In April, Edmiston said, the conservancy contracted with the state Department of Fish and Game to respond to problems on conservancy land.
"If you call the LAPD or the Sheriff's Department, a call that somebody is dumping toxic wastes in a stream or chopping down a tree or hassling hikers on a trail will have to compete with all of the other calls they have to handle," Edmiston said. "And they are not trained in enforcing environmental law."
Fish and Game wardens are normally required to respond only to hunting and fishing violations. "What we were buying is a certain amount of time from each one of the wardens in the area," Edmiston said.

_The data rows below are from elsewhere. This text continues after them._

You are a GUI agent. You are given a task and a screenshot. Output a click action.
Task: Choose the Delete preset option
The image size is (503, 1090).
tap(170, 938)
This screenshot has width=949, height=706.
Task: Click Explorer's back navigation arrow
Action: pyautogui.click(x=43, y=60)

As a result, "the number of incident reports has gone down drastically," Edmiston said. The conservancy office received 20 to 30 calls each month during the winter. Though the volume usually goes up as temperatures rise and park use increases, the monthly number has gone down by 30% since the contract took effect, Edmiston said.
The conservancy identified reductions in three major complaint categories: reports of firearms being discharged on parkland, dumping at Mulholland Crest near Topanga State Park and after-hours trespassing on conservancy land.
The wardens "made a real effort at high profile in a number of our areas, especially along the Mulholland corridor," which follows the mountain ridge from Griffith Park to the Ventura County line, Edmiston said.
The contract with Fish and Game expires July 1.
"Unfortunately, state law prohibits us from closing off access to public lands for any reason but fire, flood or mud slide danger, so there isn't much we'll be able to do about it," Edmiston said.
The governor's budget also cut $1 million for the conservancy's nonprofit grants program, which would have come from the sale of vanity license plates. Kirk Stewart, an analyst in the governor's Finance Department, explained that the state Resources Agency, which normally screens such requests, was never asked to review the proposed allocation. "It's a large lump-sum appropriation that never had any review," Stewart said.
The program provides matching funds to nonprofit groups for parks improvement. This year, for example, the conservancy used the grant money to help pay for volunteer mounted patrols on trails in Malibu's Zuma Canyon and a restroom at the Adamson House at Malibu Lagoon State Beach.